Bengal Energy, the Canadian oil and gas company, is dipping its toes into Bitcoin (BTC) mining as a way of utilizing the untapped energy from its gas wells in the far reaches of the Australian outback.
It has been reported that Bengal Energy is set to conduct a pilot program where around 70 Bitcoin mining rigs will be set up inside a portable building, known in the local mining industry as a “donga,” which will be assembled near a series of previously out-of-operation gas wells in the Cooper Basin.
Kai Eberspaecher, the Chief Operating Officer of Bengal Energy, said that the company acquired the gas wells from its local oil and gas extraction partners, Santos Energy and Bridgeport Energy.

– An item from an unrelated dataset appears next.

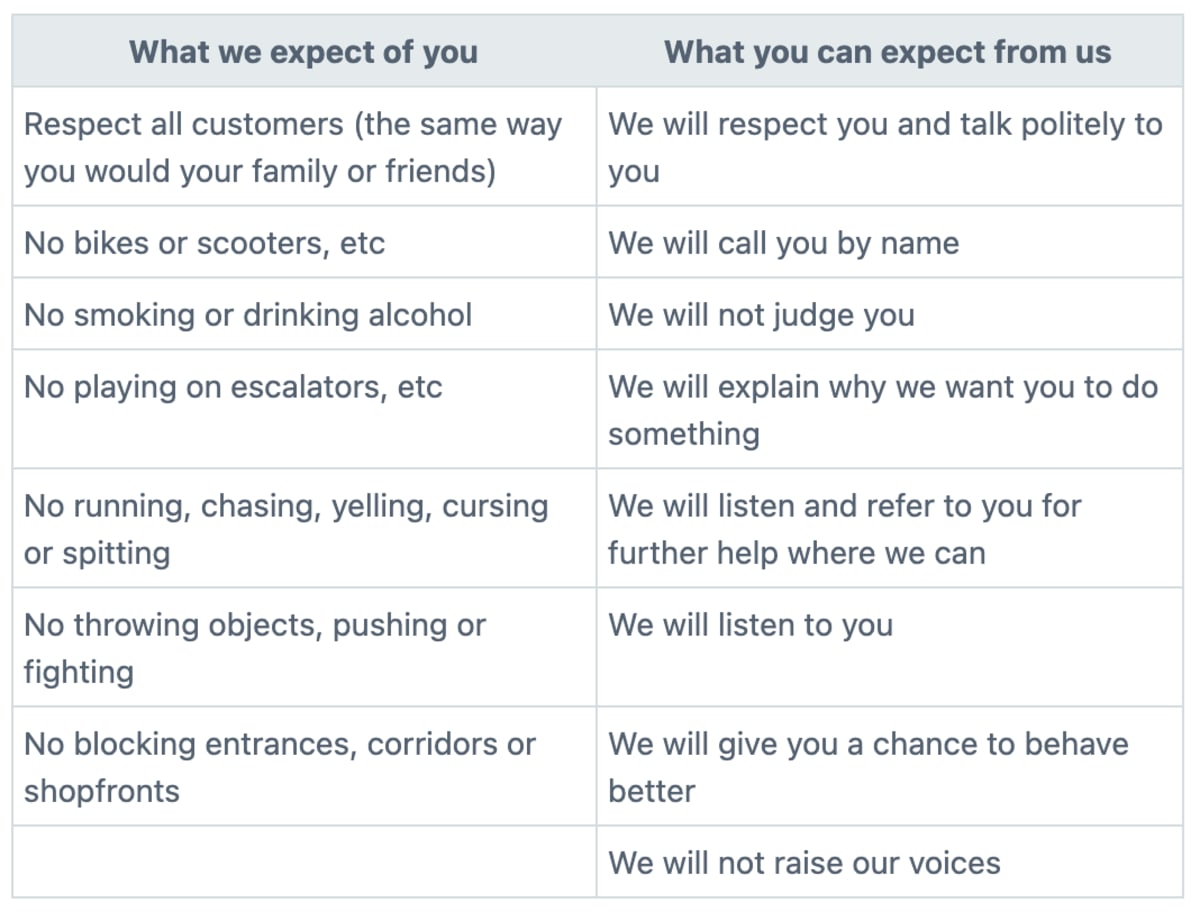
Task: Select 'No running, chasing, yelling, cursing' cell
Action: (304, 528)
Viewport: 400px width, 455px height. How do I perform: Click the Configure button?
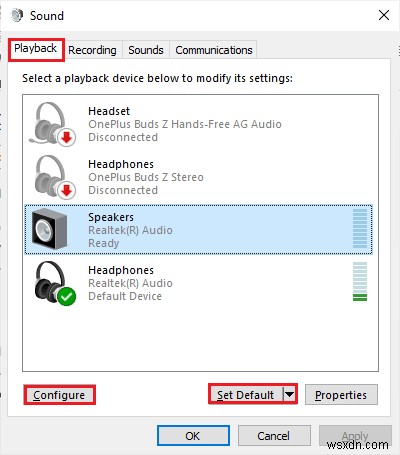click(59, 395)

Eberspacher added that the recently acquired gas wells posed an interesting problem to the energy company because they are what is known as “stranded wells.”

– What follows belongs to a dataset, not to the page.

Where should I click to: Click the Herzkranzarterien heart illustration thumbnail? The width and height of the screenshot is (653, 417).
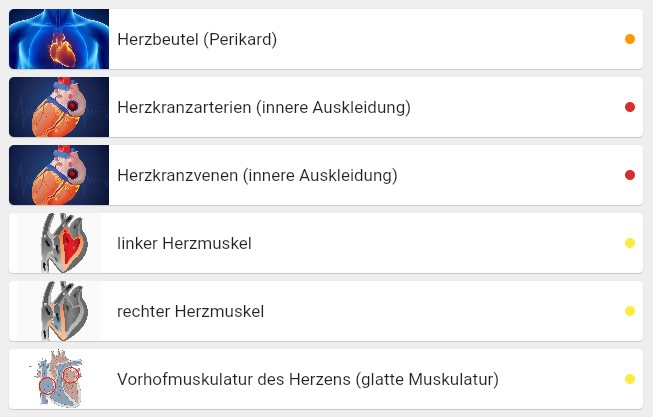tap(59, 107)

This means that while the company can technically produce power from the gas on-site, the current distribution pipelines are too far away to reach. A pipeline that can service Bengal’s remote gas wells is currently under construction. The delays in development have been further exacerbated by COVID-19-related supply chain issues.

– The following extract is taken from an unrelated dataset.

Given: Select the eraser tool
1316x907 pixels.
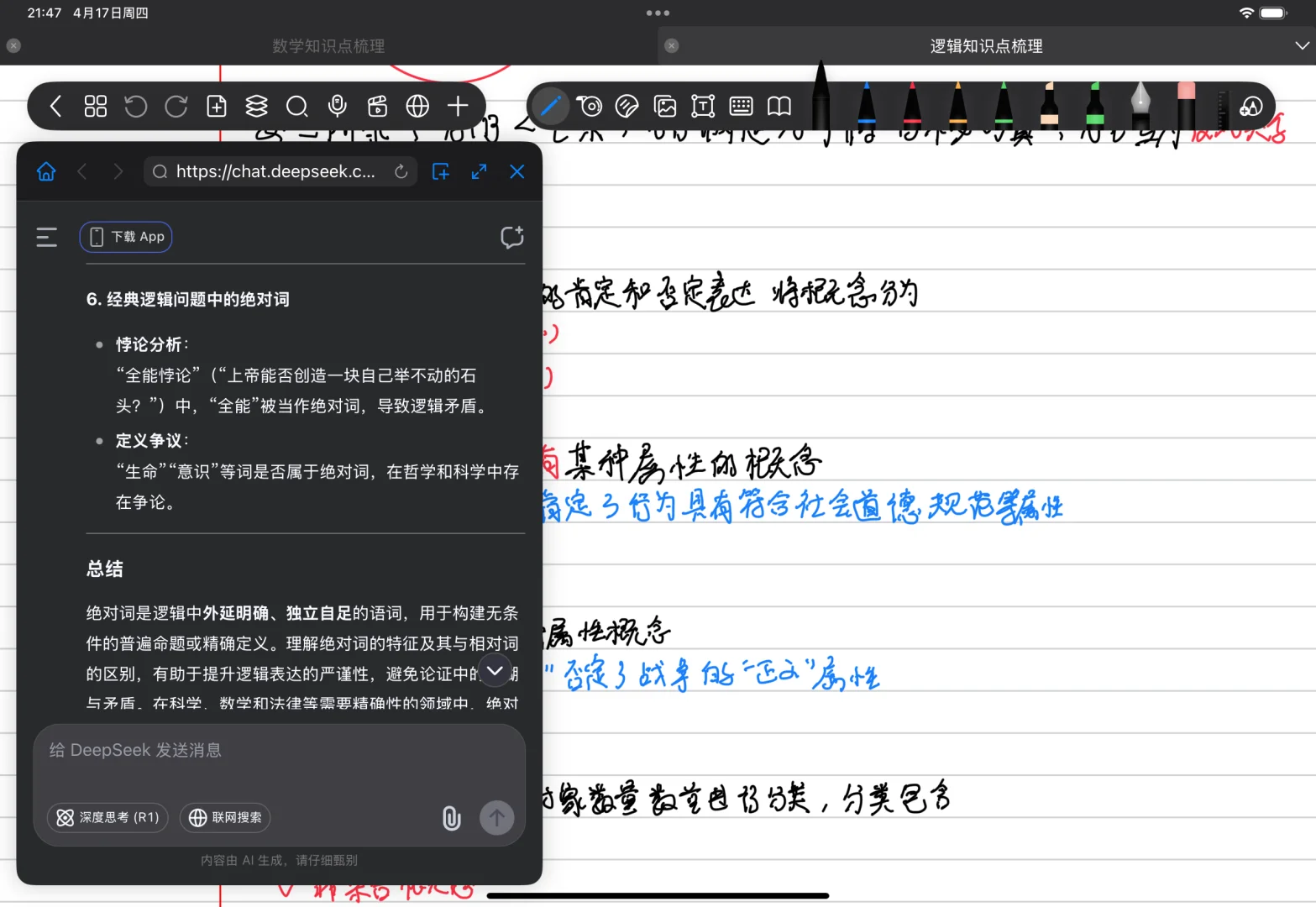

However, portable Bitcoin mining rigs in dongas were hit upon as a solution to the problem. A trial donga will be outfitted with 66 mining rigs that can generate approximately 0.005 BTC per day which equates to around $235. If the trial is successful, Bengal Energy is reportedly seeking to multiply its Bitcoin mining output by a factor of 10 to 20 times, meaning that the total income could reach anywhere from $2000 to $5000 per day.
The report said that Bengal Energy adds its name to a growing list of mining companies including ConocoPhillips and Exxon Mobil, that are seeking to harness the full potential of typically wasted or stranded energy through portable Bitcoin mining operations. In response to the widely-published criticisms of Bitcoin mining on environmental grounds, fossil fuel companies have become increasingly concerned with finding new ways to limit the harmful byproducts of mining operations as well as harnessing any sustainable alternatives where possible.
Thus, the Bitcoin Mining Council estimated a sustainable energy mix of 58.5% for the global industry in the fourth quarter of 2021. Miners in Norway are even using waste heat to dry out lumber.